■ EXERCISE GOAL:
Where does the string "artistes" appear in the records? Copy each line that holds it.

■ MATERIAL PROVIDED:
== Segment start ==
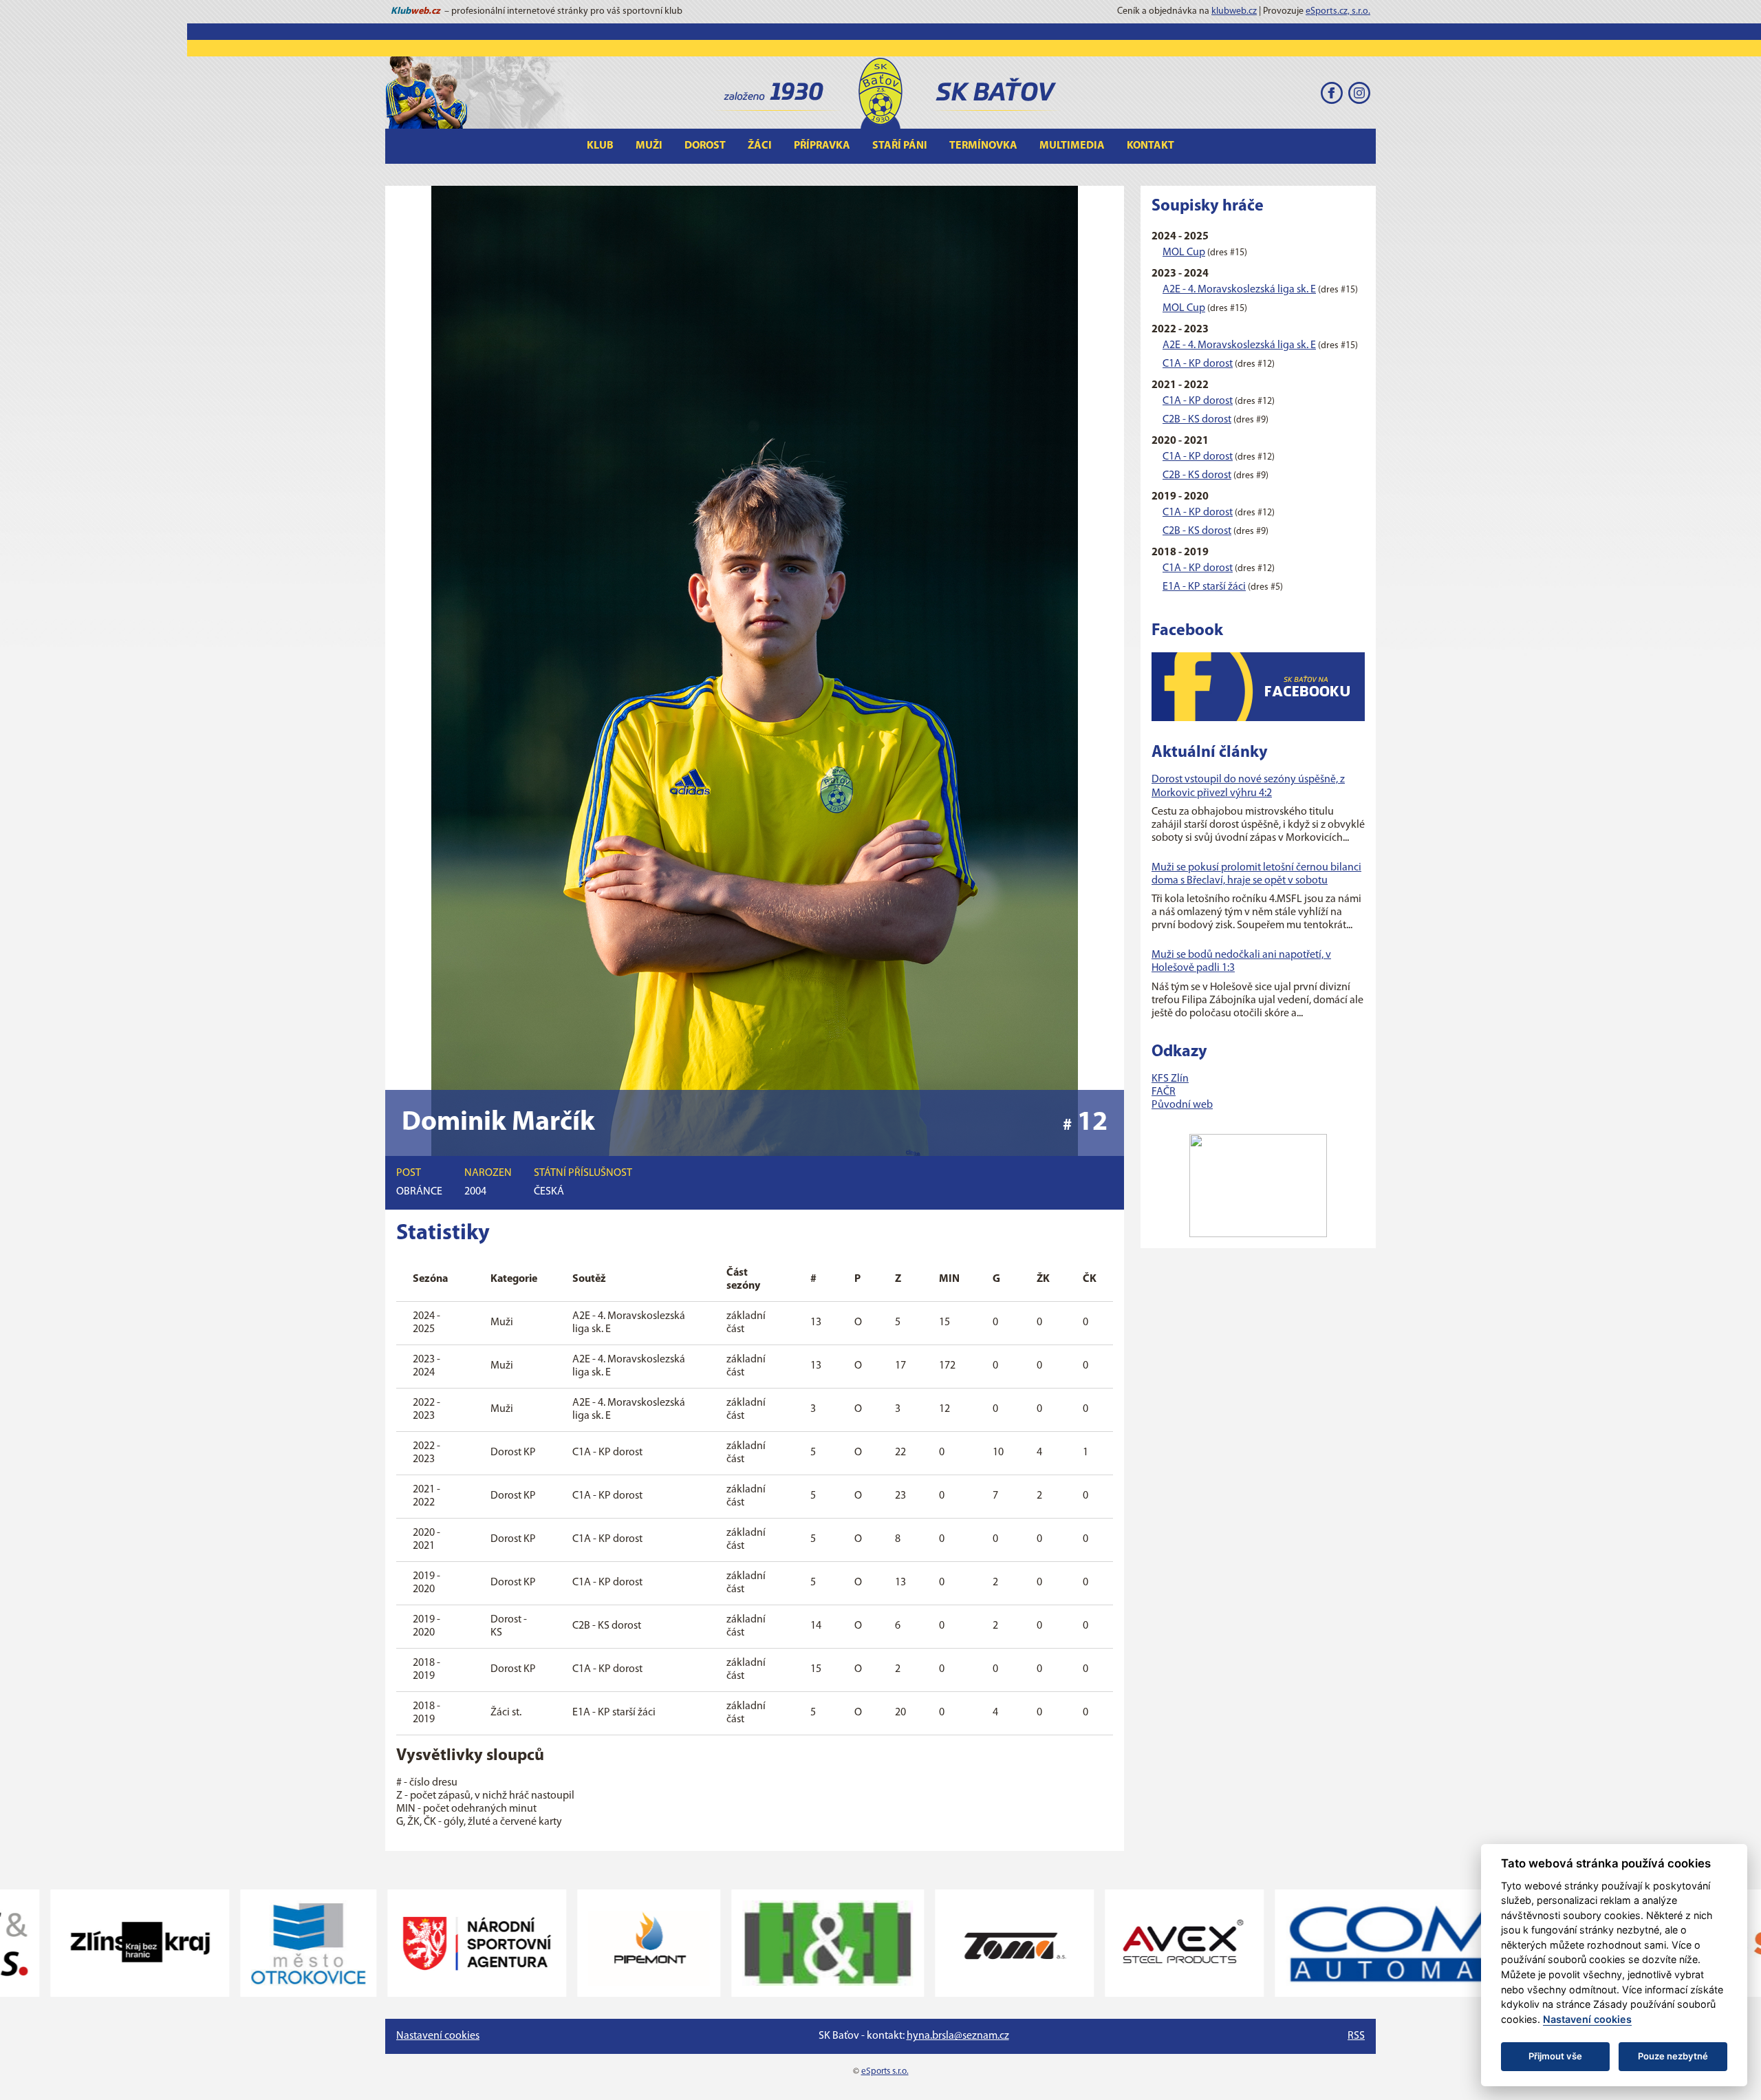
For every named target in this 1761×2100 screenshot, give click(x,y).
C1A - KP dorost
== Segment end ==
== Segment start ==
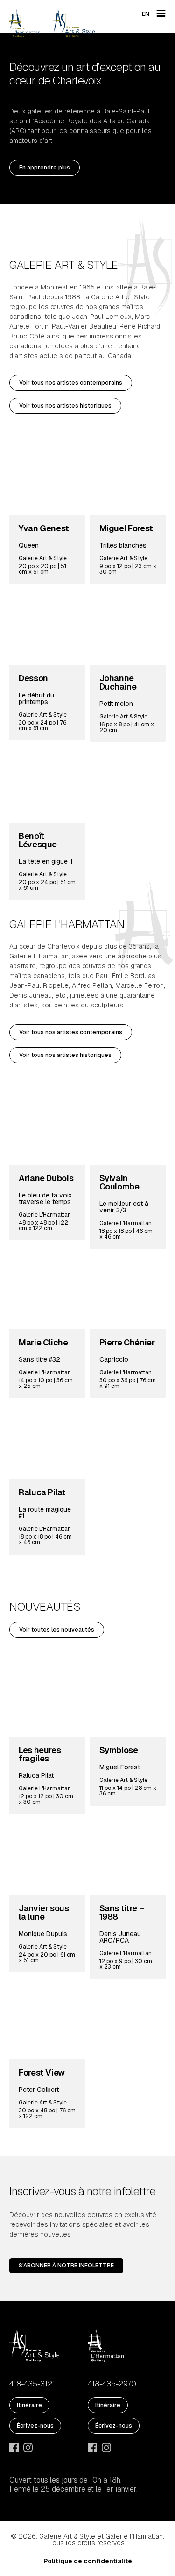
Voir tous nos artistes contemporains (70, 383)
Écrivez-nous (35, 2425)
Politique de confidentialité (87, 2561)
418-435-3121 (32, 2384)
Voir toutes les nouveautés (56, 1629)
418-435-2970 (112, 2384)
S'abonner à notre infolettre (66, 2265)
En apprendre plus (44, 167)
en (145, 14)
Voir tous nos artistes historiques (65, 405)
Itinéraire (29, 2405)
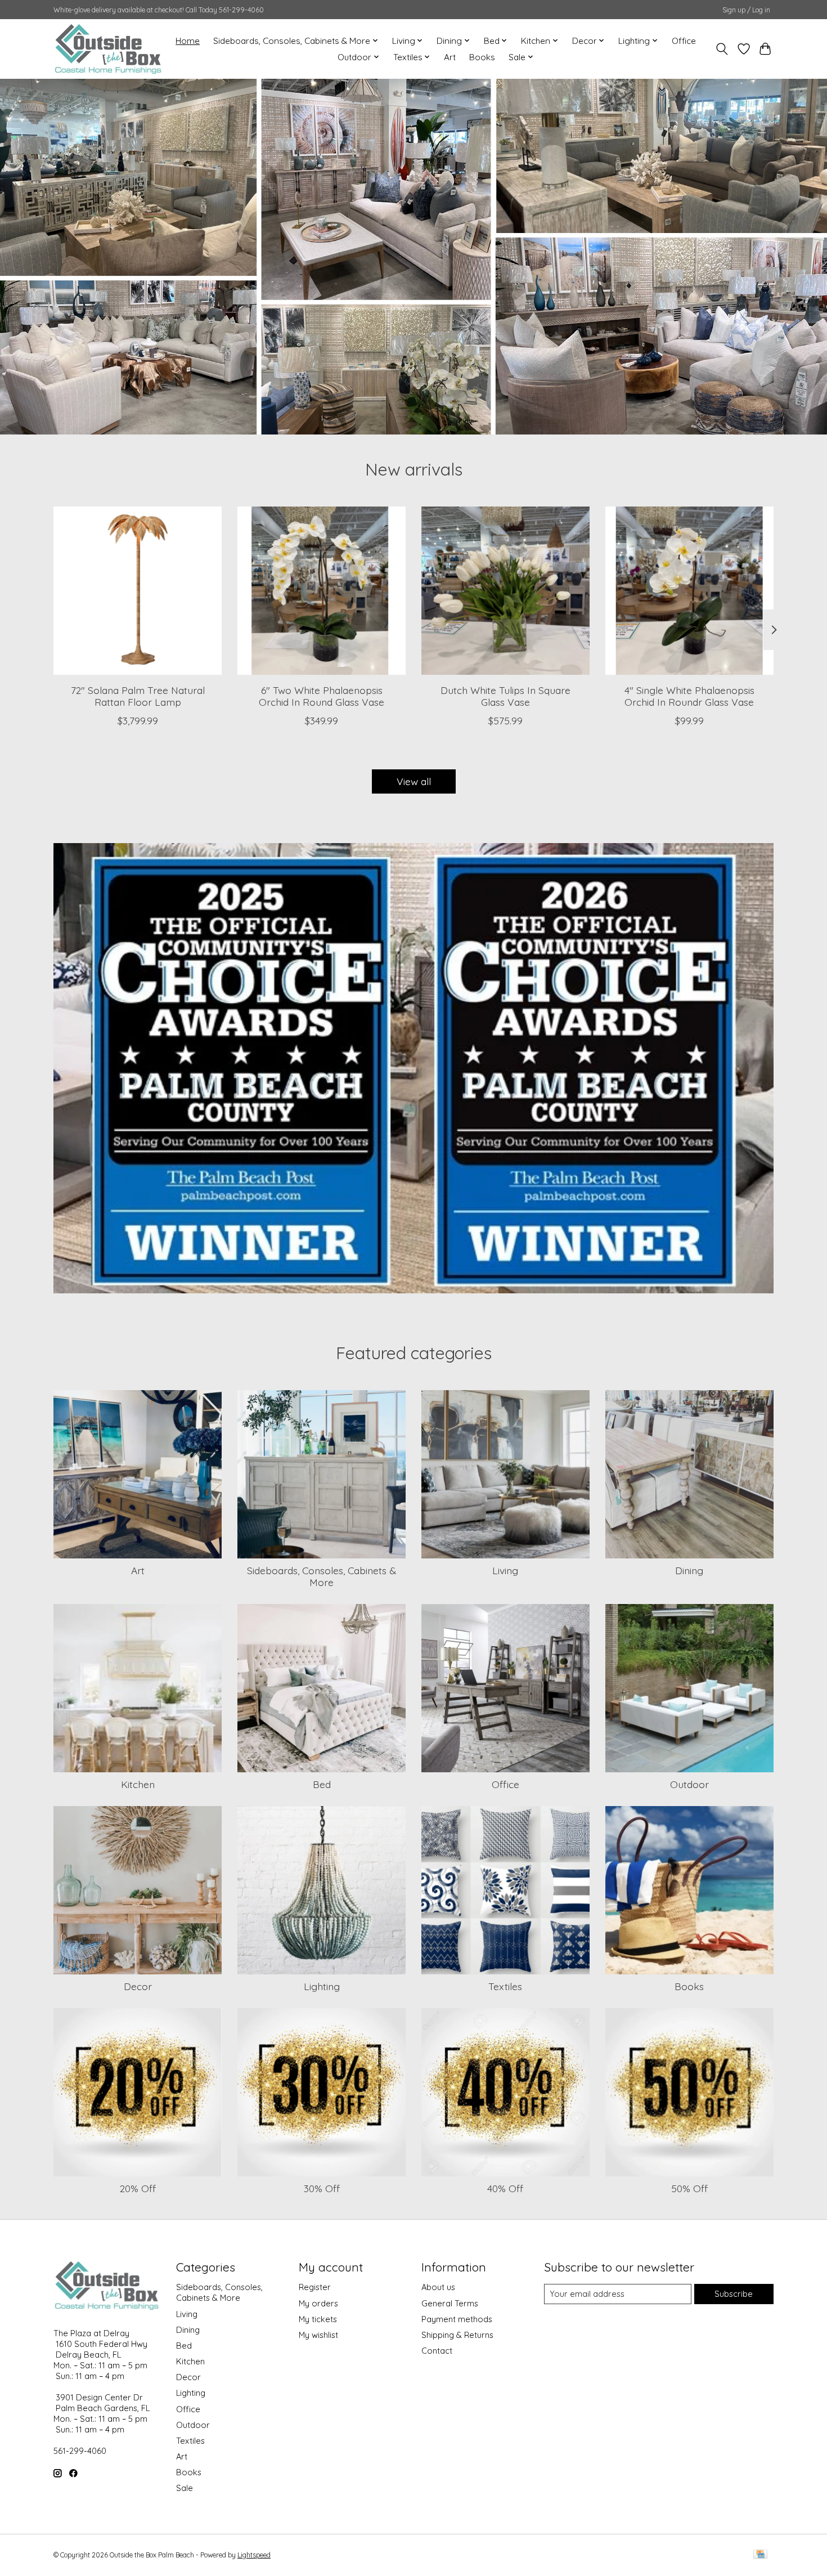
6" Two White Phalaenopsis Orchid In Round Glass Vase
== Segment end ==
== Segment start ==
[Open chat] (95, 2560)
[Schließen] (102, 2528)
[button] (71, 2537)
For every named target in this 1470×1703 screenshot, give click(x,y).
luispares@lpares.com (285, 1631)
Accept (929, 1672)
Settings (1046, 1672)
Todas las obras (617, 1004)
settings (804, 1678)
== Segment end ==
■ ANSWER TO THE PROBLEM:
Voir tous nos artistes contemporains (70, 383)
Voir tous nos artistes historiques (65, 405)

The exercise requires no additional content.